[Data items]
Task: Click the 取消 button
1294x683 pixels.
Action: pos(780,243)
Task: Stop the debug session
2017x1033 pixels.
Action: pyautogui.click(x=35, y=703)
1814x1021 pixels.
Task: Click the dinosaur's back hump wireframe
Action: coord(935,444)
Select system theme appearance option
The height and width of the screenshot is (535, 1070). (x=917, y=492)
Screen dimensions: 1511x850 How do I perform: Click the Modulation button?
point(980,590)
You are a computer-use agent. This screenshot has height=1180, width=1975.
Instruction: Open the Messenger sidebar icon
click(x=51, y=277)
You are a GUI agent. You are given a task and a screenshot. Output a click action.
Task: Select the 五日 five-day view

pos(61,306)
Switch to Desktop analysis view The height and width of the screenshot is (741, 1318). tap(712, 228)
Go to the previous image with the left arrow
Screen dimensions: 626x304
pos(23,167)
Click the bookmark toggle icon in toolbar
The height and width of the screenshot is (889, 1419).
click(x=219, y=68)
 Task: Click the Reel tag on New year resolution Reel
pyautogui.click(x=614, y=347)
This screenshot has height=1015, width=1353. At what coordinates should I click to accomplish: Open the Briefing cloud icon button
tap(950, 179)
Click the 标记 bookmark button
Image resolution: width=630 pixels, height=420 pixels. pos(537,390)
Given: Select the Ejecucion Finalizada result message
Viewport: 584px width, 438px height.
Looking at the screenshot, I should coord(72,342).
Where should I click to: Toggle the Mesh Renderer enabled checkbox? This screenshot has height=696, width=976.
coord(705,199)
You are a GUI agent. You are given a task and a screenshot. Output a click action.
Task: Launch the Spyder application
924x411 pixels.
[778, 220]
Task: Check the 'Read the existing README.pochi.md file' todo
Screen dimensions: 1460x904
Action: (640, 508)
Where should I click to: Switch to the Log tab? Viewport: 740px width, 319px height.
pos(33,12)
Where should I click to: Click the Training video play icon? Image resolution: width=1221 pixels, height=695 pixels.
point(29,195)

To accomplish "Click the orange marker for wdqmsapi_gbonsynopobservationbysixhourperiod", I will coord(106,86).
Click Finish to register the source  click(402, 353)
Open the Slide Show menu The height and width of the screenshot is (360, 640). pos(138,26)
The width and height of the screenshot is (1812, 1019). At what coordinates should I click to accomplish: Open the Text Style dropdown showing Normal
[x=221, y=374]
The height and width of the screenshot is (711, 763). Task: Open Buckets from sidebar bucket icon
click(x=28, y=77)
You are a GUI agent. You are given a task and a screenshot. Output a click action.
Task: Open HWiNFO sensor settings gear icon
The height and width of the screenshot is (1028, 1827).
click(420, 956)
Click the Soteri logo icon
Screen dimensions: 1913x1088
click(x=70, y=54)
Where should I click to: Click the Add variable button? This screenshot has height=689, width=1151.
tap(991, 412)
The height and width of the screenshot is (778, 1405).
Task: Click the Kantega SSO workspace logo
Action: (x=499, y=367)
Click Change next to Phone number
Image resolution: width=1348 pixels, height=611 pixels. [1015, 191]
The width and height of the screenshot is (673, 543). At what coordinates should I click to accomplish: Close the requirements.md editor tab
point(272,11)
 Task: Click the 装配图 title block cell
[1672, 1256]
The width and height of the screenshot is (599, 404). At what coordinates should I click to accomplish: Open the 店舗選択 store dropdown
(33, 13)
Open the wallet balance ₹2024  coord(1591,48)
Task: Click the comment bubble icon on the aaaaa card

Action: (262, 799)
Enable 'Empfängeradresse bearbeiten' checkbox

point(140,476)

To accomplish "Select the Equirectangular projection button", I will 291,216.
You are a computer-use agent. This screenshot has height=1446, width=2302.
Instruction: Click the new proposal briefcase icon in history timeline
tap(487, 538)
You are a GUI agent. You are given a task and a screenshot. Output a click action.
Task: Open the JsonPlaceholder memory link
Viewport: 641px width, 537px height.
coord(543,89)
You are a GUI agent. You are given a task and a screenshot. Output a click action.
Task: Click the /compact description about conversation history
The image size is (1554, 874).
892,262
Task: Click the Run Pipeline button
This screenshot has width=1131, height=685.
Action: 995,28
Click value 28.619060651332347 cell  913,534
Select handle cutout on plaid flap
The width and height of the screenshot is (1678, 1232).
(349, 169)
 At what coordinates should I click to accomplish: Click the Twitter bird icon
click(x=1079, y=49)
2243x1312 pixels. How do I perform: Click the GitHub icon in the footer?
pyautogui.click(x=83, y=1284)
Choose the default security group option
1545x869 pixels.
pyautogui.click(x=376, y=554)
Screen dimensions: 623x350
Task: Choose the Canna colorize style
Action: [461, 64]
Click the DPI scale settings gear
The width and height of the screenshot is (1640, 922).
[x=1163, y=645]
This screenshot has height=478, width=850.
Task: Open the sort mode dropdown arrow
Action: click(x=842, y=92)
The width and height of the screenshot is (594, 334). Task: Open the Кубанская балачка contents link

**What you need to do**
The records above are to be printed out again exactly, without omission.

**Answer for this exercise**
Task: Click the 取消 button
1294x683 pixels.
Action: pos(780,243)
Task: Stop the debug session
2017x1033 pixels.
Action: pyautogui.click(x=35, y=703)
1814x1021 pixels.
Task: Click the dinosaur's back hump wireframe
Action: coord(935,444)
Select system theme appearance option
The height and width of the screenshot is (535, 1070). (x=917, y=492)
Screen dimensions: 1511x850 How do I perform: Click the Modulation button?
point(980,590)
You are a computer-use agent. This screenshot has height=1180, width=1975.
Instruction: Open the Messenger sidebar icon
click(x=51, y=277)
You are a GUI agent. You are given a task and a screenshot. Output a click action.
Task: Select the 五日 five-day view

pos(61,306)
Switch to Desktop analysis view The height and width of the screenshot is (741, 1318). tap(712, 228)
Go to the previous image with the left arrow
Screen dimensions: 626x304
pos(23,167)
Click the bookmark toggle icon in toolbar
The height and width of the screenshot is (889, 1419).
click(x=219, y=68)
 Task: Click the Reel tag on New year resolution Reel
pyautogui.click(x=614, y=347)
This screenshot has height=1015, width=1353. At what coordinates should I click to accomplish: Open the Briefing cloud icon button
tap(950, 179)
Click the 标记 bookmark button
Image resolution: width=630 pixels, height=420 pixels. pos(537,390)
Given: Select the Ejecucion Finalizada result message
Viewport: 584px width, 438px height.
Looking at the screenshot, I should coord(72,342).
Where should I click to: Toggle the Mesh Renderer enabled checkbox? This screenshot has height=696, width=976.
coord(705,199)
You are a GUI agent. You are given a task and a screenshot. Output a click action.
Task: Launch the Spyder application
924x411 pixels.
[778, 220]
Task: Check the 'Read the existing README.pochi.md file' todo
Screen dimensions: 1460x904
Action: (640, 508)
Where should I click to: Switch to the Log tab? Viewport: 740px width, 319px height.
pos(33,12)
Where should I click to: Click the Training video play icon? Image resolution: width=1221 pixels, height=695 pixels.
point(29,195)

To accomplish "Click the orange marker for wdqmsapi_gbonsynopobservationbysixhourperiod", I will coord(106,86).
Click Finish to register the source  click(402, 353)
Open the Slide Show menu The height and width of the screenshot is (360, 640). pos(138,26)
The width and height of the screenshot is (1812, 1019). At what coordinates should I click to accomplish: Open the Text Style dropdown showing Normal
[x=221, y=374]
The height and width of the screenshot is (711, 763). Task: Open Buckets from sidebar bucket icon
click(x=28, y=77)
You are a GUI agent. You are given a task and a screenshot. Output a click action.
Task: Open HWiNFO sensor settings gear icon
The height and width of the screenshot is (1028, 1827).
click(420, 956)
Click the Soteri logo icon
Screen dimensions: 1913x1088
click(x=70, y=54)
Where should I click to: Click the Add variable button? This screenshot has height=689, width=1151.
tap(991, 412)
The height and width of the screenshot is (778, 1405).
Task: Click the Kantega SSO workspace logo
Action: (x=499, y=367)
Click Change next to Phone number
Image resolution: width=1348 pixels, height=611 pixels. [1015, 191]
The width and height of the screenshot is (673, 543). At what coordinates should I click to accomplish: Close the requirements.md editor tab
point(272,11)
 Task: Click the 装配图 title block cell
[1672, 1256]
The width and height of the screenshot is (599, 404). At what coordinates should I click to accomplish: Open the 店舗選択 store dropdown
(33, 13)
Open the wallet balance ₹2024  coord(1591,48)
Task: Click the comment bubble icon on the aaaaa card

Action: (262, 799)
Enable 'Empfängeradresse bearbeiten' checkbox

point(140,476)

To accomplish "Select the Equirectangular projection button", I will 291,216.
You are a computer-use agent. This screenshot has height=1446, width=2302.
Instruction: Click the new proposal briefcase icon in history timeline
tap(487, 538)
You are a GUI agent. You are given a task and a screenshot. Output a click action.
Task: Open the JsonPlaceholder memory link
Viewport: 641px width, 537px height.
coord(543,89)
You are a GUI agent. You are given a task and a screenshot. Output a click action.
Task: Click the /compact description about conversation history
The image size is (1554, 874).
892,262
Task: Click the Run Pipeline button
This screenshot has width=1131, height=685.
Action: 995,28
Click value 28.619060651332347 cell  913,534
Select handle cutout on plaid flap
The width and height of the screenshot is (1678, 1232).
(349, 169)
 At what coordinates should I click to accomplish: Click the Twitter bird icon
click(x=1079, y=49)
2243x1312 pixels. How do I perform: Click the GitHub icon in the footer?
pyautogui.click(x=83, y=1284)
Choose the default security group option
1545x869 pixels.
pyautogui.click(x=376, y=554)
Screen dimensions: 623x350
Task: Choose the Canna colorize style
Action: [461, 64]
Click the DPI scale settings gear
The width and height of the screenshot is (1640, 922).
[x=1163, y=645]
This screenshot has height=478, width=850.
Task: Open the sort mode dropdown arrow
Action: click(x=842, y=92)
The width and height of the screenshot is (594, 334). Task: Open the Кубанская балачка contents link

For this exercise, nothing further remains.